TUJUAN - Tuliskan kembali secara persis bagian teks tentang posisi berdiri hakim di bawah, dari "POSISI BERDIRI HAKIM (Bagian" sampai "yang objektif pula.".

TEKS BACAAN -

POSISI BERDIRI HAKIM (Bagian 2)
Oleh SHIDARTA (Juni 2014)
Pada tulisan sebelumnya (lihat tulisan “Posisi Berdiri Hakim [Bagian 1]”), dikatakan bahwa dapat diterima secara filosofis adanya imparsialitas ketika hakim harus menghadapi kasus-kasus yang sedang ditanganinya. Imparsialitas merupakan kata kunci untuk memperlihatkan posisi berdiri hakim yang objektif, sekaligus menjamin adanya penilaian yang objektif pula.
Ada banyak asas hukum yang mengacu pada posisi berdiri dan penilaian demikian. Misalnya, hakim harus mendengar pihak-pihak yang berbeda posisi (audi alteram partem). Tidak ada hakim yang baik untuk mengadili perkaranya sendiri (nemo iudex in sua causa (sering juga ditulis versi lain: in propria causa nemo iudex, atau dibalik: nemo iudex in propria causa); dan masih banyak asas lagi. Dengan perkataan lain, hakim dituntut untuk objektif.
Objektivitas adalah isu menarik dalam ranah epistemologis. Seberapa mungkin seseorang dapat menghadirkan penilaian yang objektif itu? Mari kita lihat apa yang terjadi dalam persidangan. Di sini hakim disodorkan gambaran tentang beberapa versi fakta oleh para pihak. Fakta adalah peristiwa yang memiliki dimensi ruang dan waktu. Artinya, tidak ada yang bisa disebut “fakta” jika tak dapat dinyatakan di mana dan kapan peristiwa “faktual” itu terjadi atau suatu hak “faktual” itu muncul/berakhir. Dengan demikian, di persidangan pun sebenarnya terjadi “rekonstruksi” terhadap fakta-fakta yang berserakan itu, sehingga menjadi sebuah plot cerita. Plot ini adalah kronologi yang bercerita secara diakronis tentang masa lalu. Tepatnya, plot adalah sebuah cerita sejarah.
Di sini perlu kehati-hatian. Seperti kata filsuf Paul Ricoeur, plot itu dapat dibangun oleh siapa saja. Terkadang potongan-potongan (sekuens) yang berserakan, yang mungkin saja tidak saling berhubungan itu, dipaksakan untuk dirangkaikan sehingga menjadi cerita bersambung. Ricoeur menyebut sambungan demikian sebagai rangkaian waktu kosmologis.

DATA TERSIMPAN -
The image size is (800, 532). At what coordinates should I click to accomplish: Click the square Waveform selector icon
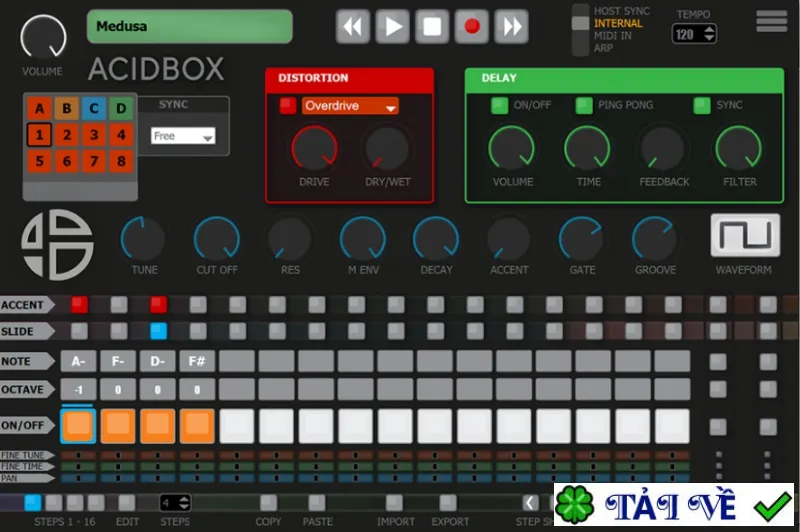(x=745, y=235)
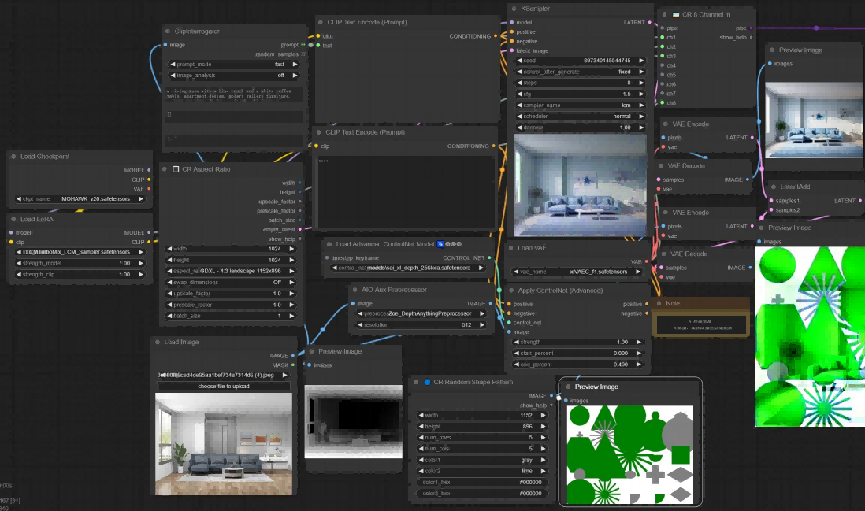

PENYELESAIAN TERTULIS -
POSISI BERDIRI HAKIM (Bagian 2)
Oleh SHIDARTA (Juni 2014)
Pada tulisan sebelumnya (lihat tulisan “Posisi Berdiri Hakim [Bagian 1]”), dikatakan bahwa dapat diterima secara filosofis adanya imparsialitas ketika hakim harus menghadapi kasus-kasus yang sedang ditanganinya. Imparsialitas merupakan kata kunci untuk memperlihatkan posisi berdiri hakim yang objektif, sekaligus menjamin adanya penilaian yang objektif pula.